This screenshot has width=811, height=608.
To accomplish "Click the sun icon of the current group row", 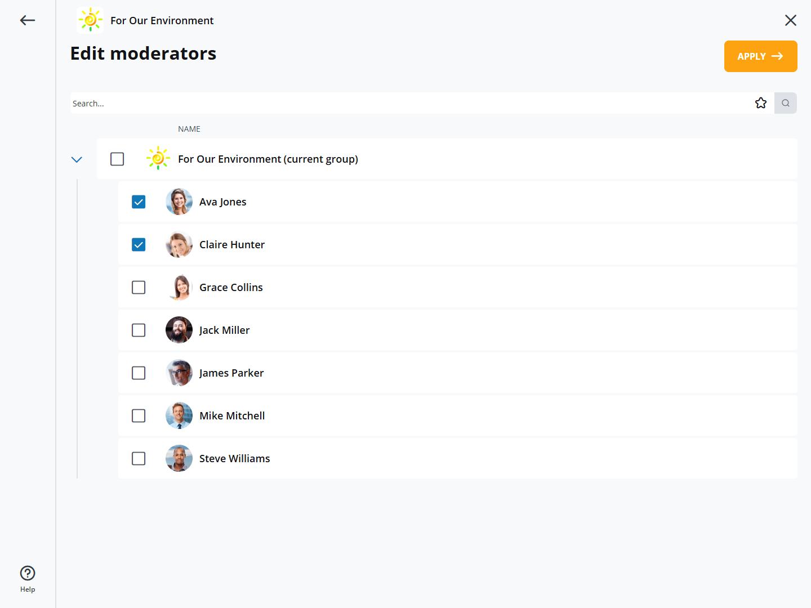I will pos(158,159).
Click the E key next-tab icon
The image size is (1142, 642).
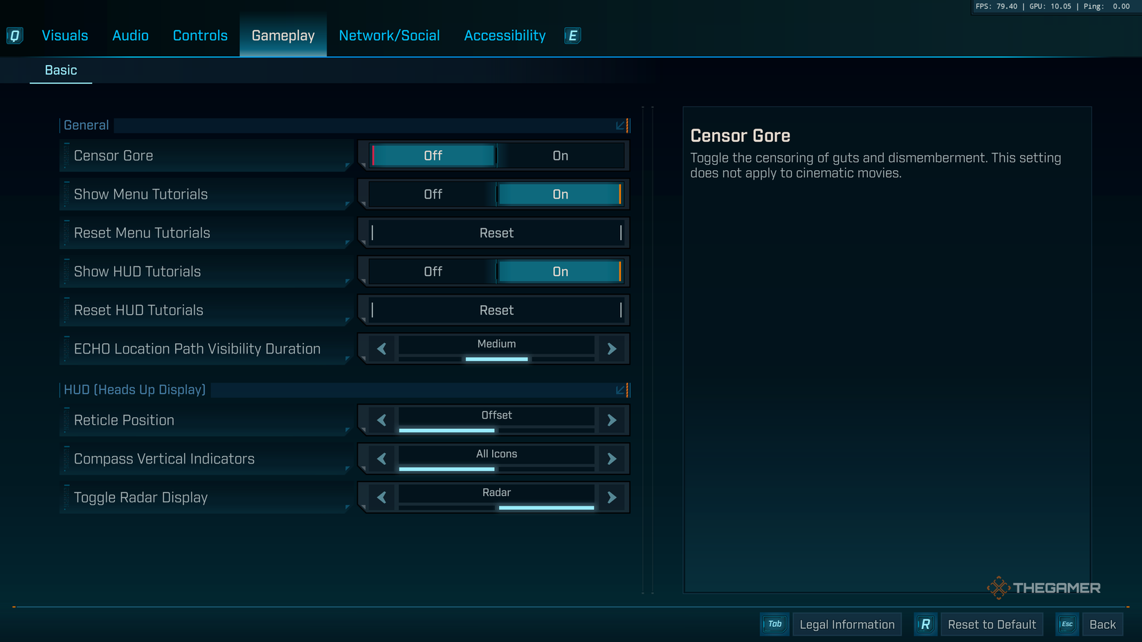click(572, 35)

..........

▶ Goal of the exercise: Starting at the line that contains "Click the E key next-tab icon" and ending at the close of the entries, write out every line again, including the lines that say what to click, with 19 added to each coordinate in the answers. Leave the pictures out.

▶ Solution:
Click the E key next-tab icon
The image size is (1142, 642).
click(591, 54)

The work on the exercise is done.